The Winter quarter session of the course I teach – MSLOC 430, which explores enterprise social networks (ESNs) and their impact on work and learning – ended a month ago. It was my first attempt to pop the lid off of the course by designing some ways in which both the enrolled, on-site graduate students and any “open learners” might engage in exploring a few common questions.
The questions centered on this: How might we innovate use of ESNs and extended, open networks for both work and learning?
Our approach was an attempt to bridge two worlds: Those who are experimenting with new models of working (i.e., working-out-loud, open design, idea management) and those who are experimenting with new models of learning (personal learning networks, MOOCs, Community of Inquiry). What might happen if we started thinking about how these models might come together?
Let me first share a short summary of outcomes from the Winter class session. Then a bit about Part II – an upcoming working-out-loud week.
Much of the initial approach for the Winter session is explained in detail in the outline of topics for the open section of #msloc430 which ran for six weeks in February and March. We produced two documents of resources:
- Technology, Networks and Communities in the Service of Learning
- Technology, Networks and Communities in the Service of Work
We conducted a wide-ranging discussion on innovations and learning via a Twitter chat and several brainstorming discussions in our Google Community:
- Might connectivist MOOCs within an organization eventually encourage the development of Communities of Practice?
- What features in enterprise social network systems might support better development of personal learning networks?
- Might crowdsourcing and idea management lead to development of Communities of Practice
These are big topics. And really we are just beginning to brainstorm. Free from a lot of judgment on ideas. But looking for sparks of inspiration that might lead us to build something new and try it out.

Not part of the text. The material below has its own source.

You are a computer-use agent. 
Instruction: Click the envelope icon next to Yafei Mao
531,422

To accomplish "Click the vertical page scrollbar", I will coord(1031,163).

The Spring class session (of enrolled students in the MSLOC program) began almost almost 3 weeks ago. I’ve proposed to the students the idea of doing a working-out-loud week May 4-10. The dates coincide with when the class of 20 students will be on-campus for 2 1/2 full days of face-to-face activities (May 7-9). So we will have a good opportunity to build in some working-out-loud time into the class sessions.
The questions we will explore are the same as in Winter. How might we innovate, by thinking more creatively about how we integrate different models of networked work and learning?